The Museum of HP Calculators

# Equation Solver for the HP-19C/HP-29C

This program is Copyright © 1998 by Stefan Vorkoetter and is used here by permission.

This program is supplied without representation or warranty of any kind. Stefan Vorkoetter and The Museum of HP Calculators therefore assume no responsibility and shall have no liability, consequential or otherwise, of any kind arising from the use of this program material or any part thereof.

## Overview

My HP-42S recently broke down, and I obtained a used HP-19C from a colleague. After repairing it, the first thing I missed (besides about 8k of memory) was the equation solving capability.

The HP-42S has a solver where you can provide a program for an equation of n variables, fix any n-1 of these variables, and solve for the remaining one. So, I immediately set out to write such a solver for my "new" 19C.

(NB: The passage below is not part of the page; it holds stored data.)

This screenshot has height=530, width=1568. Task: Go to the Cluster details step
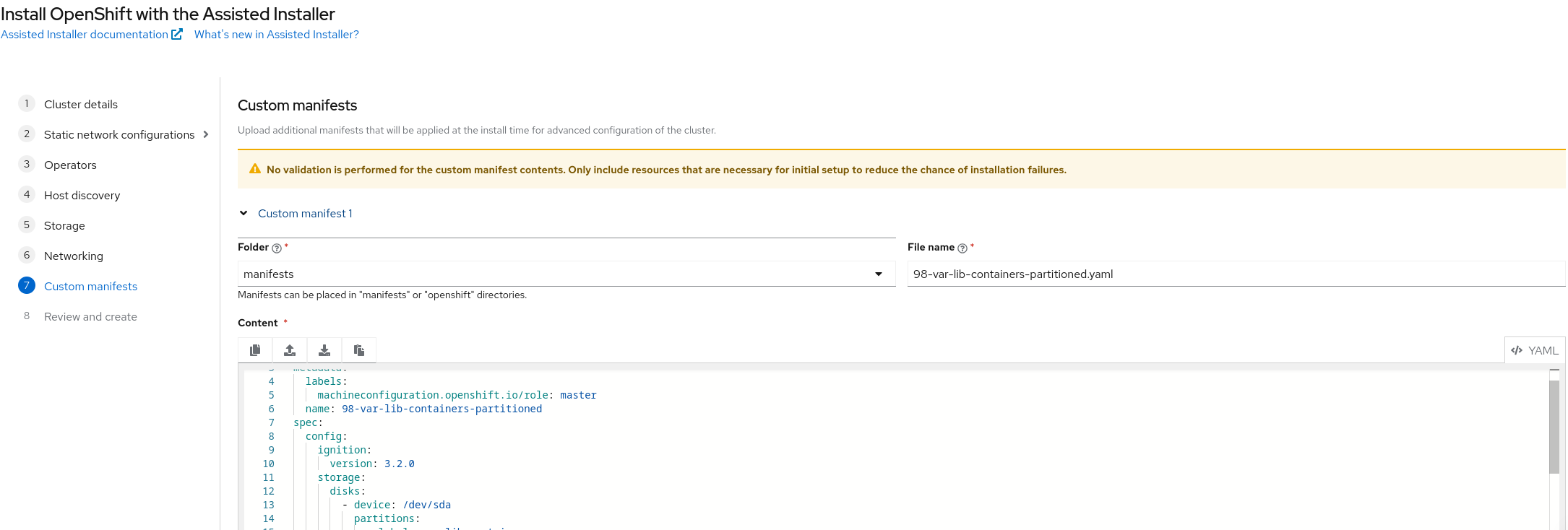pyautogui.click(x=81, y=104)
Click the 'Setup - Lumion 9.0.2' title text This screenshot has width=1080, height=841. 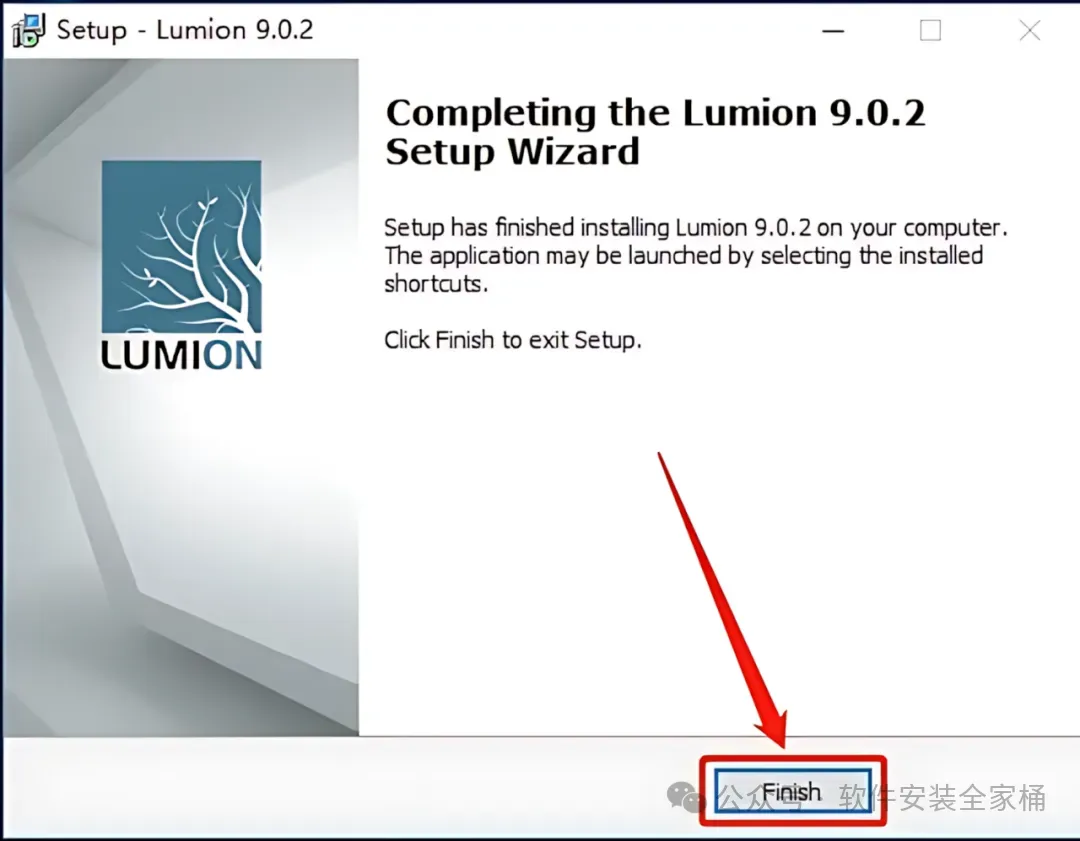[x=185, y=30]
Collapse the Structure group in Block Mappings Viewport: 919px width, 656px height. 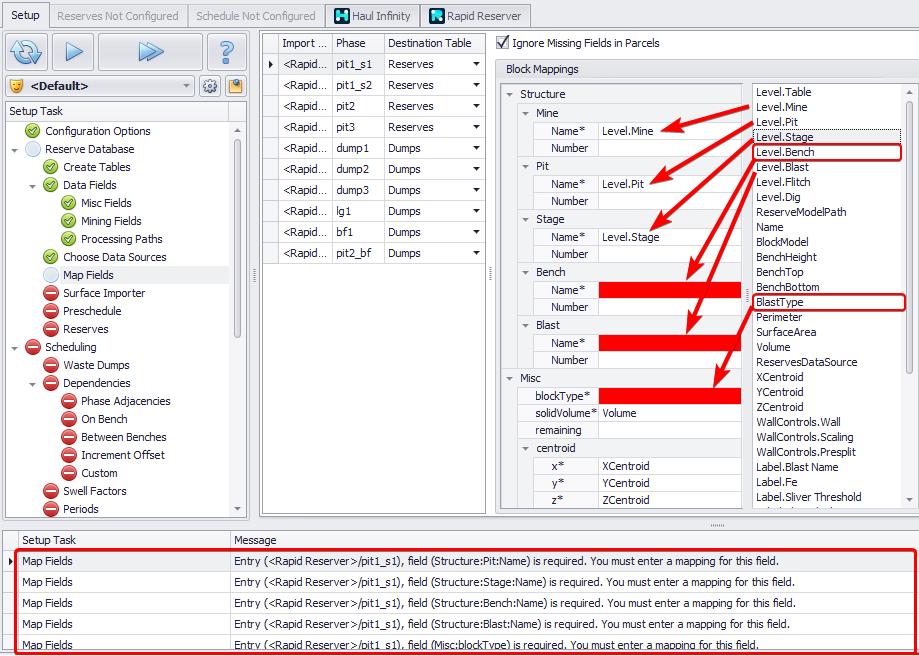pos(508,94)
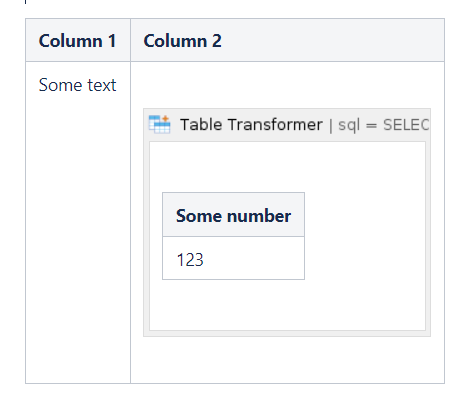469x401 pixels.
Task: Click blank space below the 123 row
Action: (287, 305)
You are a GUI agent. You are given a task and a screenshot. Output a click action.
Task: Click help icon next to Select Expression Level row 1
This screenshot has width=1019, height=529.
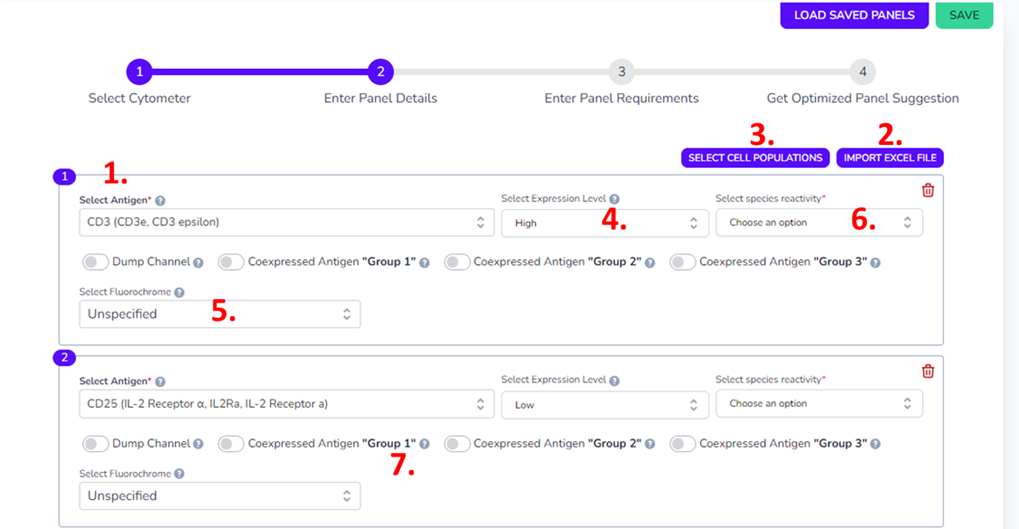pos(614,199)
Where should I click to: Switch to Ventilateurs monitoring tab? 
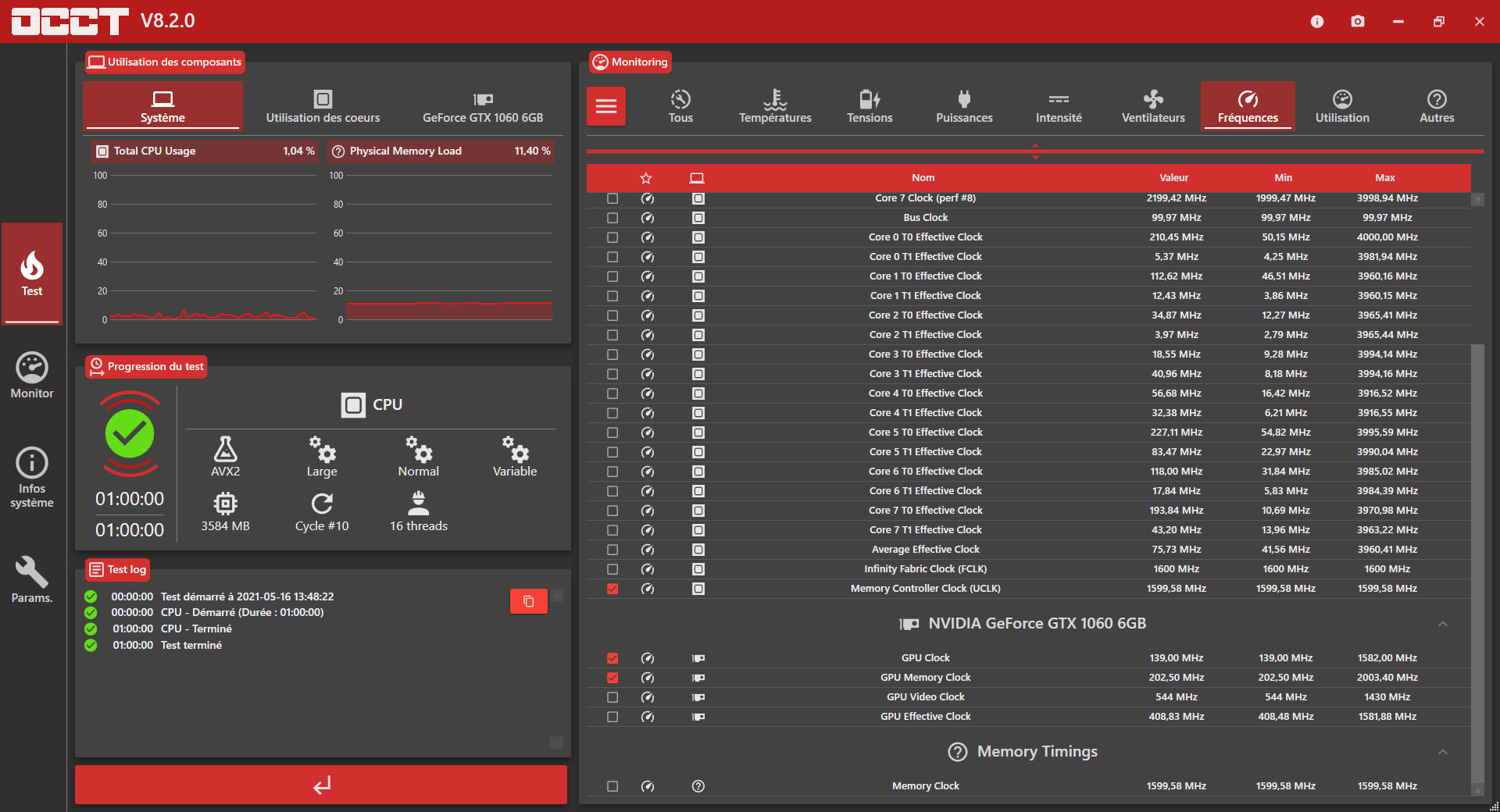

The solver uses the secant method, in which the two most recent guesses are used to define a line. The point where the line intercepts the x-axis is used as the next guess. When two consecutive guesses are the same, the solution has been found. I'm sure this solver is not as good as the one in the HP-42S, but it works sufficiently well for my purposes. It can get into an infinite loop on periodic functions, like sin(x).

## Usage

Using the solver is simple. First, rearrange your equation so all the terms are on one side. In other words, rewrite it in the form f(a1,...,an) = 0.

Next, enter the equation as a subroutine with label 9. The parameters are represented by the like-numbered registers (i.e. a1 is in register 1, and so on).

To solve for any one parameter, store values for all the other parameters in the appropriate registers, enter two initial guesses for the parameter you wish to solve for, enter the parameter number, and press GSB 0.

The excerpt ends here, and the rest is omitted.